◆ **WHAT YOU HAVE TO DO**: Copy these lines verbatim, starting with the line that contains "The height and width of the screenshot is (777, 1568)." and going on through the line that contains "will tap(351, 756).".
— Begin PROVIDED RECORDS —
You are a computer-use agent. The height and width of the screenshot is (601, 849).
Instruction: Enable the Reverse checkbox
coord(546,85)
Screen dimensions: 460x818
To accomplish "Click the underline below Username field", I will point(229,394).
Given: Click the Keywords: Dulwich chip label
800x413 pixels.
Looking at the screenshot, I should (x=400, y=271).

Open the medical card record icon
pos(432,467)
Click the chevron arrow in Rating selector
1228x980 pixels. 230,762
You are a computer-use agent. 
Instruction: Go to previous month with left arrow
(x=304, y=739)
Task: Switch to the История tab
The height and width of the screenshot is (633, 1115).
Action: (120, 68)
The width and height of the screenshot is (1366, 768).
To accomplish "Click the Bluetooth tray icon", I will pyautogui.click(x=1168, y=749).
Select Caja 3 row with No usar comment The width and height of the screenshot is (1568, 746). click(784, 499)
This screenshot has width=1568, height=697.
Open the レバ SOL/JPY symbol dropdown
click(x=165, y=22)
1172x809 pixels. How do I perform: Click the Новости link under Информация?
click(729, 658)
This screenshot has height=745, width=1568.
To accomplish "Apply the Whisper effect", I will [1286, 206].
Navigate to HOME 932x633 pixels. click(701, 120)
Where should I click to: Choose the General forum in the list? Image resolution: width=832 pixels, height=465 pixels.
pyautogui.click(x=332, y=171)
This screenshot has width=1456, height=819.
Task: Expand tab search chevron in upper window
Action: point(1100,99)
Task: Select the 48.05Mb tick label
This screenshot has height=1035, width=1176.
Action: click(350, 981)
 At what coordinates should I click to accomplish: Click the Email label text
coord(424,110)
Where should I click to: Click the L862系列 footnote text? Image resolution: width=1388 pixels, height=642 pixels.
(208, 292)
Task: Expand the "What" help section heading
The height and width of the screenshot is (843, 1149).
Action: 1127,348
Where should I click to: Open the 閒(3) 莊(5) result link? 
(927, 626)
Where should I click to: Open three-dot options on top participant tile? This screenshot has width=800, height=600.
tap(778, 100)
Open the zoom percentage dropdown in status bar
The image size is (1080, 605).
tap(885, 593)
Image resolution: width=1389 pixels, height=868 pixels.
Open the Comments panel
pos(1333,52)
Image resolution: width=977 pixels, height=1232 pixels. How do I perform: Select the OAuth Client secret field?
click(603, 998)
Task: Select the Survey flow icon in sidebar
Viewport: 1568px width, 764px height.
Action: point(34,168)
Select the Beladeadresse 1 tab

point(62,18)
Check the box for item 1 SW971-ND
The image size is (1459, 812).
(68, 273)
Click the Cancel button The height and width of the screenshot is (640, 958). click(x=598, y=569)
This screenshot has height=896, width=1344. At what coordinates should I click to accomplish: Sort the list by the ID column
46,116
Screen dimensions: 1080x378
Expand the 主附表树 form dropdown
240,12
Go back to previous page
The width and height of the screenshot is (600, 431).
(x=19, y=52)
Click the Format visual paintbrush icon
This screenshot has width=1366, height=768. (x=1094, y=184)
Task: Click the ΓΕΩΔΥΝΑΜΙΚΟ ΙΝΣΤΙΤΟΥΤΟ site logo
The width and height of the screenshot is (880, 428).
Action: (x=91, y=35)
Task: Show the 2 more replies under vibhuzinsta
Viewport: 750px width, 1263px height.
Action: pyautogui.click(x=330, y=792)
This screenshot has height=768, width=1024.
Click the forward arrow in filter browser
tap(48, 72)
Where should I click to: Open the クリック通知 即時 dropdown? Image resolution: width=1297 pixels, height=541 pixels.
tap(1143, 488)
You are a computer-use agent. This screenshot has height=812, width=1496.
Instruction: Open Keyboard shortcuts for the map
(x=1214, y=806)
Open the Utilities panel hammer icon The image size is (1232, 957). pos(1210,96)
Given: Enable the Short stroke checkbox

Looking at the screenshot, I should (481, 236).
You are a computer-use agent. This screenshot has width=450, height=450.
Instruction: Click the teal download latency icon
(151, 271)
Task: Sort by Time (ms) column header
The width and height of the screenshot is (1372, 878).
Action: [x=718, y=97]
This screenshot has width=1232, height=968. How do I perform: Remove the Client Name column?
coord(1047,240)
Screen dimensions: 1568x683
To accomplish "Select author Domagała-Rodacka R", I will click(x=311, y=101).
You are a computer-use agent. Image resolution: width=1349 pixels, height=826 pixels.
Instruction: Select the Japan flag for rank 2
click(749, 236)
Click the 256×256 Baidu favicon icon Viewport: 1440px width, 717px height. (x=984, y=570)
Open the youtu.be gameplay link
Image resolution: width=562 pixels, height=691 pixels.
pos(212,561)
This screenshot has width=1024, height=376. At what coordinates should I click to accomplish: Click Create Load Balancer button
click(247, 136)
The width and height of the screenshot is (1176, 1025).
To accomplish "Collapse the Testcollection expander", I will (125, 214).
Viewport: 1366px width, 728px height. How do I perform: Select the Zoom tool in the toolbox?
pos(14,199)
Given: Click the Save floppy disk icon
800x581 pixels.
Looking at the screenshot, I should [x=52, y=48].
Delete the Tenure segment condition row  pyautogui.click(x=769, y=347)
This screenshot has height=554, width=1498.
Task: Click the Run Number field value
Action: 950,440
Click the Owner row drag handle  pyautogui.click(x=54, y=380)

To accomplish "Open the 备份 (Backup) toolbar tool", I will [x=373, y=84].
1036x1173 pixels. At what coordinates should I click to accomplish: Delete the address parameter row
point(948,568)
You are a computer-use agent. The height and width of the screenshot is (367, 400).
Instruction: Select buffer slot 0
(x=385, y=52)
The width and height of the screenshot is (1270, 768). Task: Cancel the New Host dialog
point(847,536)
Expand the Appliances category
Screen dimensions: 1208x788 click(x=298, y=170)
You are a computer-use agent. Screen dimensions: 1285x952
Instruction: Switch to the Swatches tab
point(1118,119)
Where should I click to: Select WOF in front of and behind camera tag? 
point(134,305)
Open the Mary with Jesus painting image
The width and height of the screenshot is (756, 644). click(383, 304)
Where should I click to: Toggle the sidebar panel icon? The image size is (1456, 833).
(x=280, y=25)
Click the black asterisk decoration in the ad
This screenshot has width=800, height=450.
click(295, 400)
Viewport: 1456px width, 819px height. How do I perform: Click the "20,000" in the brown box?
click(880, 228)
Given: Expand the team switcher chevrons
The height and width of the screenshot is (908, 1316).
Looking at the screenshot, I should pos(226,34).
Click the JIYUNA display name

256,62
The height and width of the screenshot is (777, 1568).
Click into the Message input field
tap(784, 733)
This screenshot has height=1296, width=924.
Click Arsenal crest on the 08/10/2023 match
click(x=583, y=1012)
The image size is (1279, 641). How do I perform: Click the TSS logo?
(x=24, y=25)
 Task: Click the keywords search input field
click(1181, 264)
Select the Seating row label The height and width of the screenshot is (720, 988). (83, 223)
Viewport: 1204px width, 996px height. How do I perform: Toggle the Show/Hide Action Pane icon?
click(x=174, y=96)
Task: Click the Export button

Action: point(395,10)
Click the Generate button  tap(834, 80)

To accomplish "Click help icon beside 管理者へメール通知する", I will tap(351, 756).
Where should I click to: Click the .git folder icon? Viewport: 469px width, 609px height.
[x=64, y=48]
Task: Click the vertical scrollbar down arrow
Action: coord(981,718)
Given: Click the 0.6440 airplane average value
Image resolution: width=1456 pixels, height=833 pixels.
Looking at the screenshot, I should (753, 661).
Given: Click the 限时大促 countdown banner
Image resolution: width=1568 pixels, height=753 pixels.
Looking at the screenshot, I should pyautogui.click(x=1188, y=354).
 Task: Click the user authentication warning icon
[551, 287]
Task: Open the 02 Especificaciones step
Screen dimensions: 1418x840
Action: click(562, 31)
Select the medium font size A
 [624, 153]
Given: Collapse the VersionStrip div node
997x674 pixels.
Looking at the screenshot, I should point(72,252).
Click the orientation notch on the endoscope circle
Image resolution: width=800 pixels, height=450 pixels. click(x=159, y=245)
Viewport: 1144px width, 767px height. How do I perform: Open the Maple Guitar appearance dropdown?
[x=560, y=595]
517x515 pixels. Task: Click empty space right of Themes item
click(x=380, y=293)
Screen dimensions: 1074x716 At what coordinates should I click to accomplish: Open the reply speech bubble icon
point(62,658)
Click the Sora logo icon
— End PROVIDED RECORDS —
◆ **EXPECTED OUTPUT**:
The height and width of the screenshot is (777, 1568).
Click into the Message input field
tap(784, 733)
This screenshot has height=1296, width=924.
Click Arsenal crest on the 08/10/2023 match
click(x=583, y=1012)
The image size is (1279, 641). How do I perform: Click the TSS logo?
(x=24, y=25)
 Task: Click the keywords search input field
click(1181, 264)
Select the Seating row label The height and width of the screenshot is (720, 988). (83, 223)
Viewport: 1204px width, 996px height. How do I perform: Toggle the Show/Hide Action Pane icon?
click(x=174, y=96)
Task: Click the Export button

Action: point(395,10)
Click the Generate button  tap(834, 80)

To accomplish "Click help icon beside 管理者へメール通知する", I will tap(351, 756).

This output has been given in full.